Several Republican senators will try to set an official policy this week on the treatment of detainees in the war on terror, putting them on a collision course with President Bush, who has threatened to veto any such legislation.
Congress has never specifically authorized the long-term detention of people captured as part of the war on terror, and reports of abuses have made some legislators say the time has come to set specific standards for how long prisoners can be held and how they must be treated.
Sen. Lindsey Graham, South Carolina Republican, will introduce an amendment to the pending defense bill that he says would strengthen the Bush administration’s hand by officially authorizing the government to hold detainees at Guantanamo Bay, Cuba.
“Without congressional authority, we run a real risk a federal court will either take over or impede our efforts at Gitmo,” Mr. Graham said.
His amendment is expected to officially define “enemy combatants,” a term not used in the Geneva Conventions, and to state conditions for their detention and release.
Meanwhile, Sen. John McCain, Arizona Republican, is working on an amendment that sources said would address the treatment of detainees and rules of interrogation.
Mr. McCain’s spokeswoman, Andrea Jones, would not provide details on Friday, but said, “Senator McCain does plan to introduce legislation next week.”

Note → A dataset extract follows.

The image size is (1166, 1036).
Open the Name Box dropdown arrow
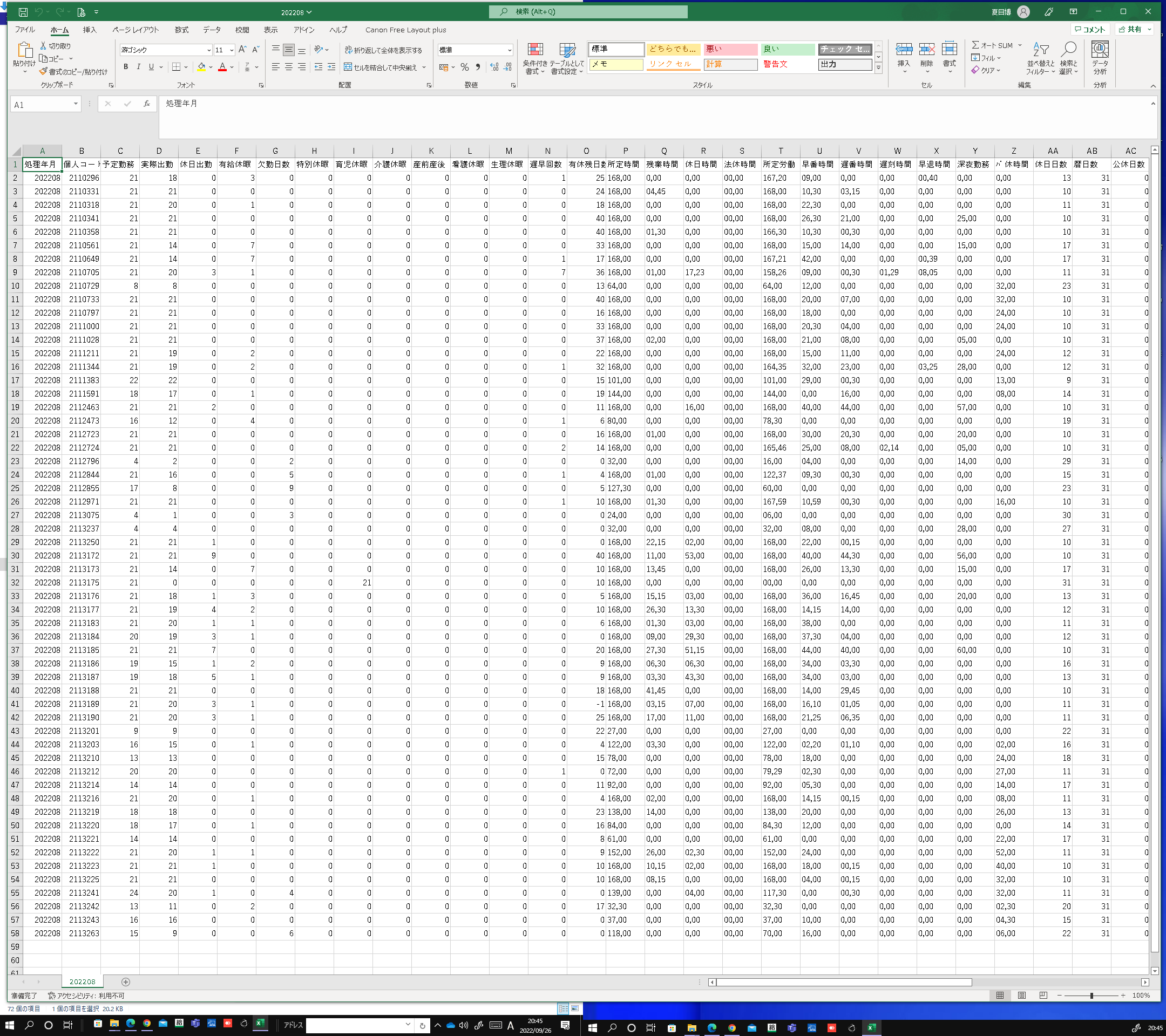pos(75,104)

American troops’ treatment of detainees has come under fire from Amnesty International, which called Guantanamo Bay the “gulag of our time,” and from Democrats like Sen. Richard J. Durbin of Illinois, who compared interrogation techniques there to those under the Nazi and Soviet regimes.
But a Pentagon report two weeks ago found no evidence of inhumane treatment, although it did say that in a couple of cases, detainees faced “abusive” treatment.
Democratic senators plan to offer an amendment calling for a full inquiry by a commission similar to the recent one that investigated intelligence and political failures that contributed to the September 11 terrorist attacks.
Although the Democrats’ amendment is unlikely to win broad Republican support, Mr. McCain and Mr. Graham have been working with Armed Services Committee Chairman John W. Warner, Virginia Republican.
On Friday Mr. Warner’s spokesman, John Ullyot, could not say whether Mr. Warner would end up supporting the Republicans’ amendments.
As chairman, Mr. Warner is shepherding through the bill authorizing all defense expenses, and his reluctance to take a position might stem from the Bush administration’s threat Thursday to veto a final House-Senate compromise bill if it includes amendments restricting his right to determine detainee policy.
“The administration strongly opposes such amendments, which would interfere with the protection of Americans from terrorism by diverting resources from the war to answer unnecessary or duplicative inquiry or by restricting the president’s ability to conduct the war effectively under existing law,” the administration said.